AN Eat Out to Help Out fraudster in jail for attempting to fleece the taxpayer out of £434,000 has been ordered to pay back his £109,939 ill-gotten gains. 

Mohammed Ikram was locked up at Bradford Crown Court for two and a half years in March in the first conviction of Covid scheme fraud by Her Majesty’s Revenue & Customs. 

Ikram, 36, of Winterburn Street, Keighley, was today brought back to the court for a confiscation hearing under the Proceeds of Crime Act. 

Bradford Telegraph and Argus: How the T&A reported the case at the timeHow the T&A reported the case at the time (Image: Newsquest)

Recorder Tahir Khan KC heard that he had just three weeks left to serve in prison. 

An agreed confiscation order was made in the sum of £109,939.64. 

The court heard that Ikram’s available assets were £60,000 under restraint in a bank account and just over £86,000 equity in a property in Keighley, totalling more than he owed. 

Recorder Khan said that Ikram must pay the agreed sum within three months or face a 12-month prison sentence in default. 
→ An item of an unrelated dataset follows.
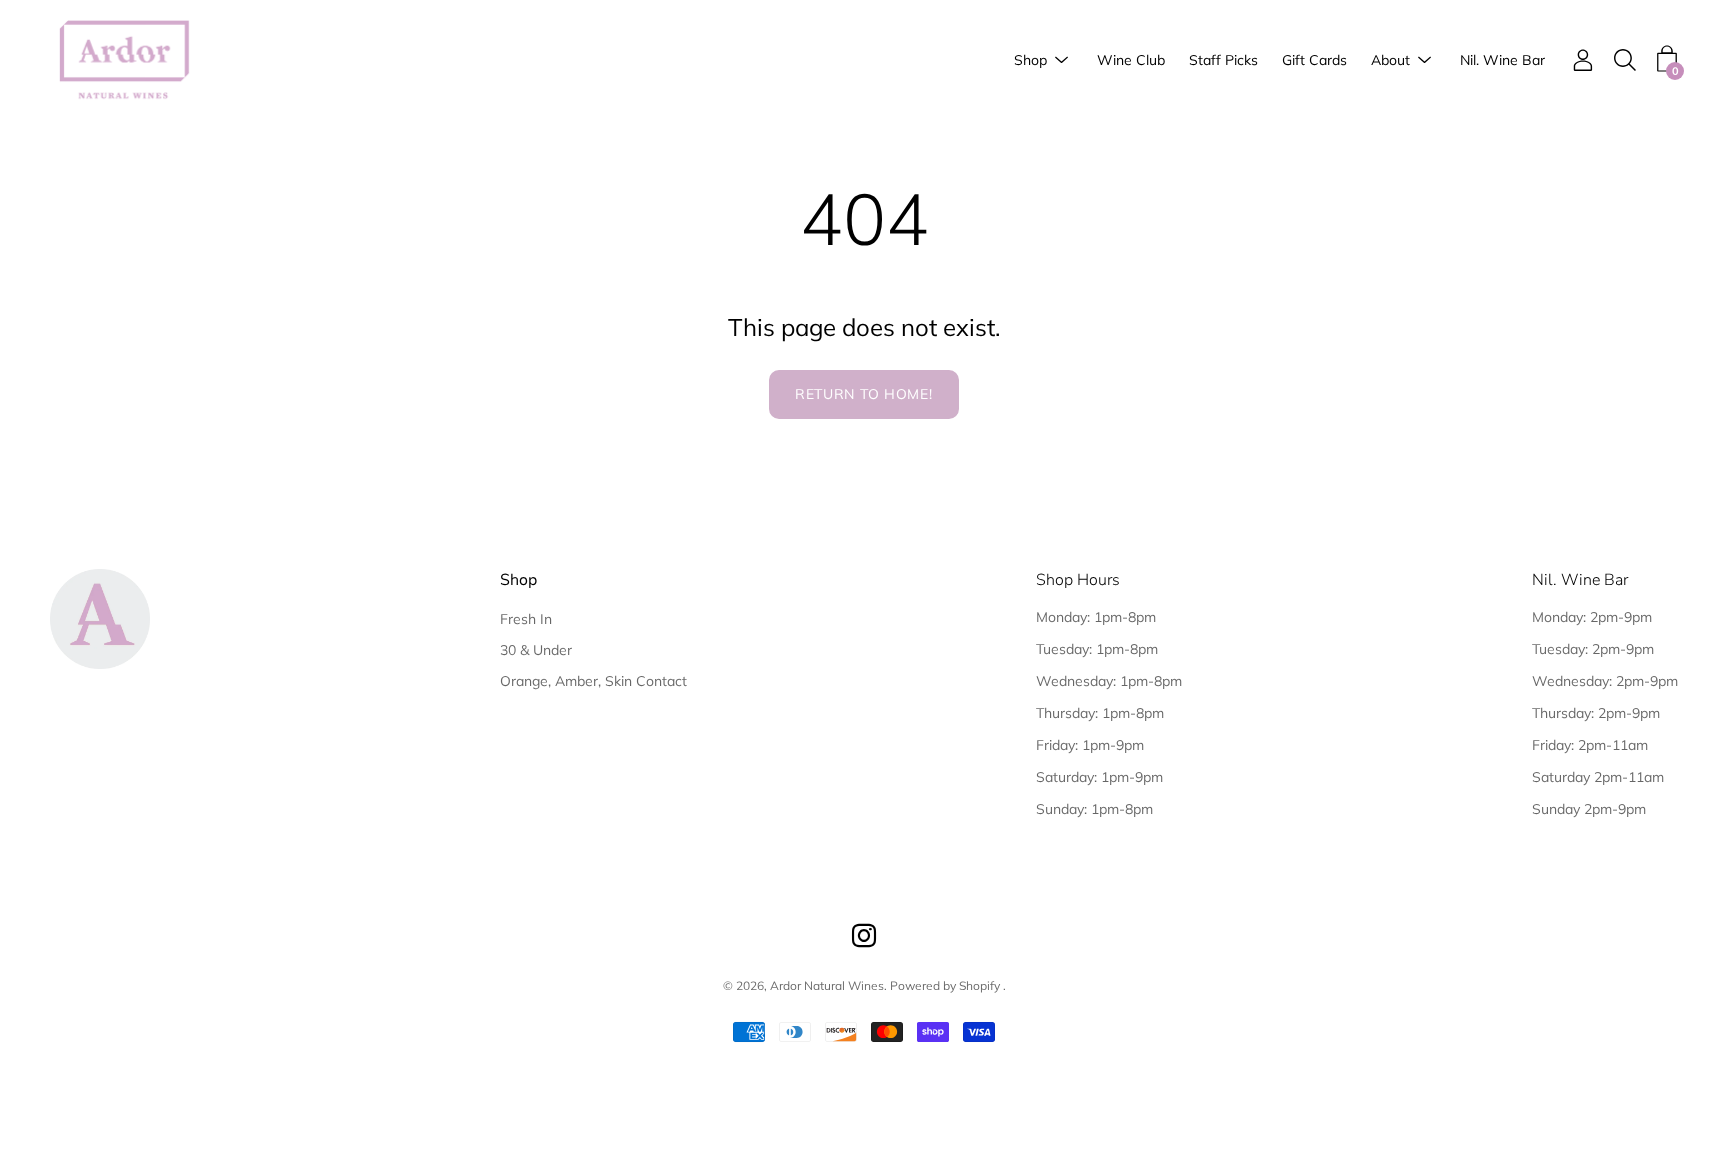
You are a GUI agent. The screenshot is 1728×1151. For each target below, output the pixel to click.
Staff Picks (1223, 60)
Ikram, a former Keighley Town Councillor, pleaded guilty to 20 offences of cheating the Public Revenue by submitting false online Eat Out to Help Out claims between August 8, 2020, and September 6, 2020. 

During a four-week period, he put forward 19 fraudulent claims totalling just over £434,073 relating to eight different food outlets, most entirely fictitious. Eight of his claims, totalling £189,208, were paid out, the remaining 11 were rejected. 

The Revenue froze bank accounts and seized back £96,000, leaving £92,862 outstanding. 

The Eat Out to Help Out scheme was launched during the Covid pandemic to help the hospitality industry as people were beginning to go out and about again. 

Ikram’s barrister, Nick Worsley, said he had previously worked in a café in Keighley and was part of a group providing help and support to struggling families in the pandemic. 

He had run up debts of £35,000 from running a care home in Manchester and saw this as a way out of his difficulties. 

He was a man of previous good character who had contributed to the community in a positive way.  

Jailing him in March, Deputy Circuit Judge Timothy Clayson said the claims were fraudulent from the outset and motivated by greed. 

Ikram had also cast suspicion on his wife by putting the money into her bank accounts.